Au croisement entre récit biographique de son propre auteur (qui a appris que ses manga Manhole ont été censurés) et essai critique sur les autorités de l'industrie culturelle, Poison City est une sorte d'avertissement que nous livre Tetsuya Tsutsui, qui nous rappelle d'ailleurs au milieu du manga que les comics avaient subi un sort similaire dans les années 50, ne faisant ressortir plus que les super-héros patriotiques, et laissant de côté les oeuvres un peu osées. Les alternances entre histoire réelle et futur proche imaginaire sont plutôt bien senties, par ailleurs.

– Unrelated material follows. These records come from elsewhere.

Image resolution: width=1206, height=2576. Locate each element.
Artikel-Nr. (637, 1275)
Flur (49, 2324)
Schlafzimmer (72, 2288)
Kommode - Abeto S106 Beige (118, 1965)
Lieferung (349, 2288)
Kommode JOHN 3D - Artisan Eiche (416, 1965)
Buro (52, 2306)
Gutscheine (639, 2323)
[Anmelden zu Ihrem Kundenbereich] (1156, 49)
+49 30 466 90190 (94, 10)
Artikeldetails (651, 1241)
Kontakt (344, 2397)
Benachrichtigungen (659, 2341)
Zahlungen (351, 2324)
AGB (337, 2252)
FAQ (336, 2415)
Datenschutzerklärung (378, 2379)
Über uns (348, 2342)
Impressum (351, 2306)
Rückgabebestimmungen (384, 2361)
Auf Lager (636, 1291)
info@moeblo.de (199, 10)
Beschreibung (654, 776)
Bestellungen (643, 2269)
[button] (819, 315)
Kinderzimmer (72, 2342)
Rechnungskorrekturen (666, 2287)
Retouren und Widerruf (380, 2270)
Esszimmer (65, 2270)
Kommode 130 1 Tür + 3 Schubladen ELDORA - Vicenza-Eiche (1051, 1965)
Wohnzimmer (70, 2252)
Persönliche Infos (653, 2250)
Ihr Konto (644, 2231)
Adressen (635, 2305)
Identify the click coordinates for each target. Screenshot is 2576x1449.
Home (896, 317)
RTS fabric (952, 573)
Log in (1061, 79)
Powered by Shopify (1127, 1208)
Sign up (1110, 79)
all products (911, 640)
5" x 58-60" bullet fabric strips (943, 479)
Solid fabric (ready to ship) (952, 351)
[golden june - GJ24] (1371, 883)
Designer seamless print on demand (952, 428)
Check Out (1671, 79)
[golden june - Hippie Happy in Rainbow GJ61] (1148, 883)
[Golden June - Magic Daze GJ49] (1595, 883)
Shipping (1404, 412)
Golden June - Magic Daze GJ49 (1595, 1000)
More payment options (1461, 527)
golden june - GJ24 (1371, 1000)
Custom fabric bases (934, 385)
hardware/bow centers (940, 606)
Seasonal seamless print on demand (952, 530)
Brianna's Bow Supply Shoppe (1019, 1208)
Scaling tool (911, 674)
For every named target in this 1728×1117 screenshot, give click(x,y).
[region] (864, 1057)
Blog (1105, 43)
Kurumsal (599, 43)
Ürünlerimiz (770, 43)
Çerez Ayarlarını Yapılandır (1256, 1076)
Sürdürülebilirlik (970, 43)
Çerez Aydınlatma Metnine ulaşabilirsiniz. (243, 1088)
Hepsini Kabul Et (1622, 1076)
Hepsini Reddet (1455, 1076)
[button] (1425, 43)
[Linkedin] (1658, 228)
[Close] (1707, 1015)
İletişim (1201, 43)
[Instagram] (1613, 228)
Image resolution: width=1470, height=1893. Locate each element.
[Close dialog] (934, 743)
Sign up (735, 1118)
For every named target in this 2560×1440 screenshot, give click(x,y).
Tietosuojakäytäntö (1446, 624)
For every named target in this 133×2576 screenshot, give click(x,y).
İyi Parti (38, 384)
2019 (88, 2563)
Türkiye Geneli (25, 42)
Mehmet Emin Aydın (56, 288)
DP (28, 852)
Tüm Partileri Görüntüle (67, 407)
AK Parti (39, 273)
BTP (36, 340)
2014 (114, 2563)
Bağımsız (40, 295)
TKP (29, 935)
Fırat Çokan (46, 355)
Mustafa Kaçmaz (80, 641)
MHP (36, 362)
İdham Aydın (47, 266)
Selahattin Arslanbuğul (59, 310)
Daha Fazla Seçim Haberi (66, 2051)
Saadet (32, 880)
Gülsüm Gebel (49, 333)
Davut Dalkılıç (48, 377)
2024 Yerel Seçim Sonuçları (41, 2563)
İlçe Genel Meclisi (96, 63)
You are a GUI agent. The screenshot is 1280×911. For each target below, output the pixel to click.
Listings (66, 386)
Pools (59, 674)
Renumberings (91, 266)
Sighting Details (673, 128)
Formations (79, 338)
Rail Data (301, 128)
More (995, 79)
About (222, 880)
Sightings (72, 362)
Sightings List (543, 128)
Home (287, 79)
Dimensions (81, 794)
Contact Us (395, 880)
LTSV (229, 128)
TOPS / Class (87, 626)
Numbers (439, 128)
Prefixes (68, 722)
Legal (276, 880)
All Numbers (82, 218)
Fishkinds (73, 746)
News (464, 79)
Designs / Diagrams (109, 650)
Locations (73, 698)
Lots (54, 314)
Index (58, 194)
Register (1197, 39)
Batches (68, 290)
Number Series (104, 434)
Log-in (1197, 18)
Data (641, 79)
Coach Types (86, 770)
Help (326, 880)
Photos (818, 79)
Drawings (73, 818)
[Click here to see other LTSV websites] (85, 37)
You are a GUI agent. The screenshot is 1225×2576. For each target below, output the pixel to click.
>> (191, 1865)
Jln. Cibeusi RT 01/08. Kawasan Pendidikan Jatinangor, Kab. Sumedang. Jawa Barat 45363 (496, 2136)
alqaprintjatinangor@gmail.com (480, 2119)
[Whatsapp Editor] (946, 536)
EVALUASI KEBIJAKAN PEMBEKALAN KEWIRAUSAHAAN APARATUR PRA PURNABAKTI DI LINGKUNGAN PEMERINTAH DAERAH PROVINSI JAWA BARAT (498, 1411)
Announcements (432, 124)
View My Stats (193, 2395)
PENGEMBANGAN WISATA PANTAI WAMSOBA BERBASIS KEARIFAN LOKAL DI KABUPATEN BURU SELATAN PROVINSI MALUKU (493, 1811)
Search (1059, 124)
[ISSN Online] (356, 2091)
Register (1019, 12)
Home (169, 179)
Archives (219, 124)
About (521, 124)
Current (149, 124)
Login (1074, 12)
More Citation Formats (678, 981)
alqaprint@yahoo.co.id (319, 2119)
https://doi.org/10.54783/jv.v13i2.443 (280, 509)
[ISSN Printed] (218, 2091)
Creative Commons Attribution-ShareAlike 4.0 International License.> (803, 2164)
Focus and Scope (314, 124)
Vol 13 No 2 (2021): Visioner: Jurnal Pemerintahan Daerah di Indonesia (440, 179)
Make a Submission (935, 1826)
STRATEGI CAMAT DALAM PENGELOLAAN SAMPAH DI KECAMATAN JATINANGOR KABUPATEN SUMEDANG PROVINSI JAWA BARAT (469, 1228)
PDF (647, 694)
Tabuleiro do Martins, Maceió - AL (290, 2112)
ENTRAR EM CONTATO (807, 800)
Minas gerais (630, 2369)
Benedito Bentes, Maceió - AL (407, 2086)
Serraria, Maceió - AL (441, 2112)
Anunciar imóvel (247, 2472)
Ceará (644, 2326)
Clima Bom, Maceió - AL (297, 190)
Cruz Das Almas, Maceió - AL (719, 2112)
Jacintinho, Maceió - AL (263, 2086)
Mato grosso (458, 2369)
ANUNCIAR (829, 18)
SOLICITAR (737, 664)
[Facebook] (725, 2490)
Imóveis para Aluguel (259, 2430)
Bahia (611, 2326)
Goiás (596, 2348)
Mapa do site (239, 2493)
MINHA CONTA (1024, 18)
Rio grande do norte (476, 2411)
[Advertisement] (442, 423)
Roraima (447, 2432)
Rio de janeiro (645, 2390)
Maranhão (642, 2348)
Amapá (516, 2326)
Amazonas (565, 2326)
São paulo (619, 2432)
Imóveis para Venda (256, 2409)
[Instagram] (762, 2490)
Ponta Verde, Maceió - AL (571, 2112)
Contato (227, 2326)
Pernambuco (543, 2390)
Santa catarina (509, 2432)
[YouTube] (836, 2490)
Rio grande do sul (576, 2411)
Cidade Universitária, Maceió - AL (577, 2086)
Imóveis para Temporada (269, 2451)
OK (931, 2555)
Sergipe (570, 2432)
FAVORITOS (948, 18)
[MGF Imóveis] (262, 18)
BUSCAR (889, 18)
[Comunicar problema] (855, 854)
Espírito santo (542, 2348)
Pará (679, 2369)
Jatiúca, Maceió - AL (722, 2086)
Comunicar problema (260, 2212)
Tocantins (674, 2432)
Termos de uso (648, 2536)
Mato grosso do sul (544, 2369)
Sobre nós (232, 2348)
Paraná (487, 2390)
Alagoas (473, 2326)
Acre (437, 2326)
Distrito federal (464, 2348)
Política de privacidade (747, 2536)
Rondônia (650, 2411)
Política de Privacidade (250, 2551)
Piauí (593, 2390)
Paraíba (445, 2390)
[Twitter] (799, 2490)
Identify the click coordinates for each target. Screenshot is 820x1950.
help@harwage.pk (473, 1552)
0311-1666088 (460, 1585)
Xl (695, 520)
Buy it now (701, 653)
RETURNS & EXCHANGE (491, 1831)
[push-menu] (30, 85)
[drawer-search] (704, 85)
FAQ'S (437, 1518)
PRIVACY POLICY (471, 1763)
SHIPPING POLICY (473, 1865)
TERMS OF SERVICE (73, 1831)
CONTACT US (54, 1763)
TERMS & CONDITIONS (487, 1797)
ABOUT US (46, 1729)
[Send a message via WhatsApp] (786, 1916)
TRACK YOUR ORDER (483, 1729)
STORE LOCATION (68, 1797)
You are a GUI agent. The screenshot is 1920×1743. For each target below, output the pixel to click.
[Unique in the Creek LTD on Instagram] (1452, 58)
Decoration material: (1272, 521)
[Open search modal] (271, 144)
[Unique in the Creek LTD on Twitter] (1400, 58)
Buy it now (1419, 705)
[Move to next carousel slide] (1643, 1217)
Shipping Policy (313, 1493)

Cependant, on regrettera un récit pas toujours palpitant, et il fallait bien que l'histoire prenne place dans un futur légèrement négatif pour que la tension se fasse ressentir. Tsutsui nous livre une déclaration d'amour au manga, ça se sent et c'est évident. Mais on aurait aimé un propos un peu plus subtil (je pense aux dernières pages du tome 2, à la limite du prétentieux), on a parfois l'impression, surtout en lisant les paratextes, que l'auteur veut régler ses comptes avec les autorités ayant censuré son bébé Manhole.
Malgré tout, Poison City est un manga intéressant sans être indispensable, qui nous rappelle que la censure excessive est loin d'être archaïque, et que l'industrie culturelle, sous tous ses aspects, peut basculer d'un claquement de doigt, même aujourd'hui. Tsutsui nous met en garde, nous rappelle que tous les acquis du 21ème siècle se doivent d'être maintenus, et qu'un acquis ne tient pas en place éternellement en restant les mains dans les poches.